In an appearance today on America's Newsroom, Fox News contributor Karl Rove expressed concern that President Obama's assertion of executive privilege over a set of Department of Justice internal documents was a novel expansion of the doctrine. The former senior advisor to President George W. Bush was ill-equipped to make this claim, as Bush invoked the privilege under similar circumstances while Rove was his top political advisor.
KARL ROVE, FOX NEWS CONTRIBUTOR: It's one thing to exert executive privilege over the actions of the President, and his aides, and the White House. It's another thing to exercise executive privilege with regard to aCabinet official, seemingly in a matter that according to the President up until now, had no connections with, no contact with, no communications with the White House. So I'm a little bit concerned about it. I think it's an overreach.
[...]
ROVE: This is a very long reach. I mean basically if the President is allowed to take the privilege that goes to the Executive Office of the President and extend it to a Cabinet department, then he can extend it to any branch of the government for any matter, even if there was no presidential or White House involvement. And I'm not certain that that's what the Founders thought about when they talked about executive privilege.
Rove either forgot that the first time Bush invoked executive privilege it was in regards to Justice Department internal documents, or was being deliberately deceptive. In December 2001 the New York Times reported:
President Bush invoked executive privilege today for the first time in his administration to block a Congressional committee trying to review documents about a decades-long scandal involving F.B.I. misuse of mob informants in Boston. His order also denied the committee access to internal Justice Department deliberations about President Bill Clinton's fund-raising tactics.

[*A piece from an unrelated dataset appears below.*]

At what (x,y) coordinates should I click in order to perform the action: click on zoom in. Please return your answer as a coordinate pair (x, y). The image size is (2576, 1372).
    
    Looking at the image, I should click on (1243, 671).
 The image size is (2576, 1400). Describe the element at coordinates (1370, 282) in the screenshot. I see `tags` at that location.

As noted by law professor Peter Shane, an expert on the separation of powers, executive privilege routinely encompasses “documents generated anywhere in the executive branch”:
Executive privilege is really an umbrella concept that encompasses a variety of privileges. History's most famous claim of executive privilege -- President Richard Nixon's unsuccessful attempt to withhold the “Watergate tapes” -- was an example of “presidential privacy” privilege. That privilege covers executive communications when the president is involved.
The executive branch, however, historically claims a much broader privilege, the so-called “deliberative privilege.”
Deliberative privilege aims to protect documents generated anywhere in the executive branch that embody only the executive's internal deliberations, not final policy decisions. The current dispute involves “deliberative privilege.”
During his appearance, Rove also ran with the latest right-wing conspiracy, suggesting that Obama's assertion of executive privilege indicates that he was involved in Fast and Furious while the operation was ongoing. Media Matters has previously noted that these claims are false. The president asserted executive privilege only over documents created after the failed operation was ended.